Can anyone check my solution for this exercise?
Let $F:\mathbb{R}^3\rightarrow\mathbb{R}$ be given by $F(x,y,z) = \alpha xz + x\arctan(z) + z\sin(2x+y) -1.$
Prove that a function $z=f(x,y)$ can be defined around $(0, \pi/2,1)$ and find $\alpha$ such that $(0, \pi/2)$ is a critical point of $f$.
To show that $z=f(x,y)$ can be defined around $(0,\pi/2,1)$ I should apply the implicit function theorem, this is, I should check that $F(0,\pi/2,1)=0$ and $\displaystyle\frac{\partial F}{\partial z}(0,\pi/2,1) \neq .0$
I have $F(0,\pi/2,1) = \alpha(0)(1) + (0)\arctan(1) + (1)\sin(\pi/2) -1 = 0$; and also $\displaystyle\frac{\partial F}{\partial z} = \alpha x + \displaystyle\frac{x}{1+z^2}+\sin(2x+y)$ which means that $\displaystyle\frac{\partial F}{\partial z}(0,\pi/2,1) = \sin(\pi/2) = 1 \neq 0$. Then by the implicit function theorem a function $z=f(x,y)$ can be defined.
Now to find $\alpha$ such that $(0,\pi/2)$ is a critical point, this means that must be $\displaystyle\frac{\partial f}{\partial x} = \displaystyle\frac{\partial f}{\partial y} = 0$.
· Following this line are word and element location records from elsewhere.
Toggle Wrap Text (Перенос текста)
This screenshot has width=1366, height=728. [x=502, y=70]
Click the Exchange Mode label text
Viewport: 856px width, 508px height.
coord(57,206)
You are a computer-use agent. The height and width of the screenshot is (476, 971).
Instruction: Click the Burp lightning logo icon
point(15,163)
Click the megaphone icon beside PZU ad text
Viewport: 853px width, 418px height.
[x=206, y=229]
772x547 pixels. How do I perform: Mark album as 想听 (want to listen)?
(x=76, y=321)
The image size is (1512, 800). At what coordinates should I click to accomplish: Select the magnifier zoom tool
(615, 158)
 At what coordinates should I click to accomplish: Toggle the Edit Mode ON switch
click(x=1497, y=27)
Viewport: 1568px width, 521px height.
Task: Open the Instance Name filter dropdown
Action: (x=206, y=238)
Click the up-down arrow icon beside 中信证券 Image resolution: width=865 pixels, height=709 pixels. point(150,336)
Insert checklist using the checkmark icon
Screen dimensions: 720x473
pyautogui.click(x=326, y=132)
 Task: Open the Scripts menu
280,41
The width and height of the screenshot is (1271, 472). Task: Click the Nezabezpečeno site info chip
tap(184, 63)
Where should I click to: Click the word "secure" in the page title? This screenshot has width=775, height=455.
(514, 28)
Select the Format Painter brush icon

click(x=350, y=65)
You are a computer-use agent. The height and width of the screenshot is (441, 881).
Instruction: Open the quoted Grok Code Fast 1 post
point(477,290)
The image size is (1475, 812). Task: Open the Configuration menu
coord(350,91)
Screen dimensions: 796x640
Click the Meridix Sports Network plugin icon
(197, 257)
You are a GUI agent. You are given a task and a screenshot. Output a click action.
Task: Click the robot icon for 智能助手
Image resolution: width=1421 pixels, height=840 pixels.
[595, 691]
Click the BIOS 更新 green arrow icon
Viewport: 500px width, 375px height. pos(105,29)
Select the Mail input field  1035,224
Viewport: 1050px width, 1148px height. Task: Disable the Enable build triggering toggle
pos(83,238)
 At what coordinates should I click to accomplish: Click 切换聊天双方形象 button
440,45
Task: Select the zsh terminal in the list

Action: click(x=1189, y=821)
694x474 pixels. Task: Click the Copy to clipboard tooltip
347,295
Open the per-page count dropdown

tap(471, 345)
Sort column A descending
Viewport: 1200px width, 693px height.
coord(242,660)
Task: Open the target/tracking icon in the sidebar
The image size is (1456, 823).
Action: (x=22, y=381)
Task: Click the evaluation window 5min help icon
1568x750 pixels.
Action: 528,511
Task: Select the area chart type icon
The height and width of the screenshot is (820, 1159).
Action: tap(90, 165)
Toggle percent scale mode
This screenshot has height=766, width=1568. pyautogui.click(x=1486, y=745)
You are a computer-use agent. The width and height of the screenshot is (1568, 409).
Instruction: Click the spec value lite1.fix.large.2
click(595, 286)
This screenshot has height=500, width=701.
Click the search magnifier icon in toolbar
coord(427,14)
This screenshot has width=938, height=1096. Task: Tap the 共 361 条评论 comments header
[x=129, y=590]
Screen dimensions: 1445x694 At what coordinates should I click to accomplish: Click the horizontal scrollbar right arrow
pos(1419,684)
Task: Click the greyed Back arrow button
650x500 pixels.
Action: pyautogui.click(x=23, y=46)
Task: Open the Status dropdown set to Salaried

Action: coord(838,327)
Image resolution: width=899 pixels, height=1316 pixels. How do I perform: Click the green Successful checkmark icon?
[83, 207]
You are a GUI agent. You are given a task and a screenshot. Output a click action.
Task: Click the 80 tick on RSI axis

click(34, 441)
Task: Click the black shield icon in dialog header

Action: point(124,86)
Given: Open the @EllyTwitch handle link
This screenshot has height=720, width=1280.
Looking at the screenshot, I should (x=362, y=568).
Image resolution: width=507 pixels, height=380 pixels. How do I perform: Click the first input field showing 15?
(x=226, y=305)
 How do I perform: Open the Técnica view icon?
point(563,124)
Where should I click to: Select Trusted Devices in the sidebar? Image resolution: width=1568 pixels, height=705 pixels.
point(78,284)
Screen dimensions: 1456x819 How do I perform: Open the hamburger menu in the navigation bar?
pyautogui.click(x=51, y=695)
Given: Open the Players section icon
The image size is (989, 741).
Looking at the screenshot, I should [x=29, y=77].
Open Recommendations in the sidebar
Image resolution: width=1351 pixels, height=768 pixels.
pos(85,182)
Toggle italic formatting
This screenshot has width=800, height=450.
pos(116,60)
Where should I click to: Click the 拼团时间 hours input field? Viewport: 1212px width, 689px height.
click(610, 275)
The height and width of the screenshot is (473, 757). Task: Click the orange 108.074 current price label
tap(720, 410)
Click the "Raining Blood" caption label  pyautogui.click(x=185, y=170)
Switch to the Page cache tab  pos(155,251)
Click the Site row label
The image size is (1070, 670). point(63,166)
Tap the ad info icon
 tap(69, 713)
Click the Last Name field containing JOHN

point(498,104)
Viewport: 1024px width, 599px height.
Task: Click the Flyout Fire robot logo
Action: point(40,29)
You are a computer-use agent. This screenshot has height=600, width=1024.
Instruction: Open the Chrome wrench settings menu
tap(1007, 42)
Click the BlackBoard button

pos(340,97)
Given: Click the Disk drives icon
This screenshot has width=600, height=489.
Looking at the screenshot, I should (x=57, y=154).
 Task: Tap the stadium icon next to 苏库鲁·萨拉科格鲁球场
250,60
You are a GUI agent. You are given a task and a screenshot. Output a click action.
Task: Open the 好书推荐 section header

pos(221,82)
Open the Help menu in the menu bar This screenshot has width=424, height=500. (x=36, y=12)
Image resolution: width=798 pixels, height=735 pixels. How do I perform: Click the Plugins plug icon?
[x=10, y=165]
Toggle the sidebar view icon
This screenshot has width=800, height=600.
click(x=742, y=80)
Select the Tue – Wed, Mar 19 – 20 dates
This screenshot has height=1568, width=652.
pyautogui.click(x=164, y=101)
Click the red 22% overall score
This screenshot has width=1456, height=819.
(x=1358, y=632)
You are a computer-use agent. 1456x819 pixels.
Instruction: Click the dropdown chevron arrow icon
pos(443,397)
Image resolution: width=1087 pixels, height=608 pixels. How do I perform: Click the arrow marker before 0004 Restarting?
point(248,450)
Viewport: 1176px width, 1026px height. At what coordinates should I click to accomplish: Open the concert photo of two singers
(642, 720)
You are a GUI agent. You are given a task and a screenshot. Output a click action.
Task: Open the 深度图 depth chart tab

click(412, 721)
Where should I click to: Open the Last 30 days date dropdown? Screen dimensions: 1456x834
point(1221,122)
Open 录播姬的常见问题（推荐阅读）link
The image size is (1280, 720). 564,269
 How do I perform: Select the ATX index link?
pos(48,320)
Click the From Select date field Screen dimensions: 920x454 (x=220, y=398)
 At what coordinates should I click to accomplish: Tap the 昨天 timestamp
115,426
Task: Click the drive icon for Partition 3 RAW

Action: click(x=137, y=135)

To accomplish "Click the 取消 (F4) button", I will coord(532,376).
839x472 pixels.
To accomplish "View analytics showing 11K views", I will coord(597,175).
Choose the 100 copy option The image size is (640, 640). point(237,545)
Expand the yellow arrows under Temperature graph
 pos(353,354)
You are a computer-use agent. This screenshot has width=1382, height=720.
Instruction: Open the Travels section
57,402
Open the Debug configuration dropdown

Considering that $\displaystyle\frac{\partial F}{\partial x} = \alpha z + \arctan z + 2z\cos(2x+y), \displaystyle\frac{\partial F}{\partial y} = z\cos(2x+y)$ and
$\displaystyle\frac{\partial f}{\partial x} = \displaystyle\frac{\frac{\partial F}{\partial x} (x,y,f(x,y))}{\frac{\partial F}{\partial z}(x,y,f(x,y))}$, $\displaystyle\frac{\partial f}{\partial y} = \displaystyle\frac{\frac{\partial F}{\partial y} (x,y,f(x,y))}{\frac{\partial F}{\partial z}(x,y,f(x,y))}$.
If $(x,y) = (0,\pi/2)$ then $F(x,y,z) = 0$ implies that $z=1$. Also $\displaystyle\frac{\partial F}{\partial x}(0,\pi/2,1) = \alpha + \arctan(1), \displaystyle\frac{\partial F}{\partial y}(0,\pi/2,1) = 0$ and $\displaystyle\frac{\partial F}{\partial z}(0,\pi/2,1) = 1$ .
Thus, $\displaystyle\frac{\partial f}{\partial y} = 0$ and $\displaystyle\frac{\partial f}{\partial x} = \alpha + \arctan(1) \implies \alpha = -1$
Am I missing something?.
Your reasoning looks pretty good to me. Do you have a reason for believing it might be wrong?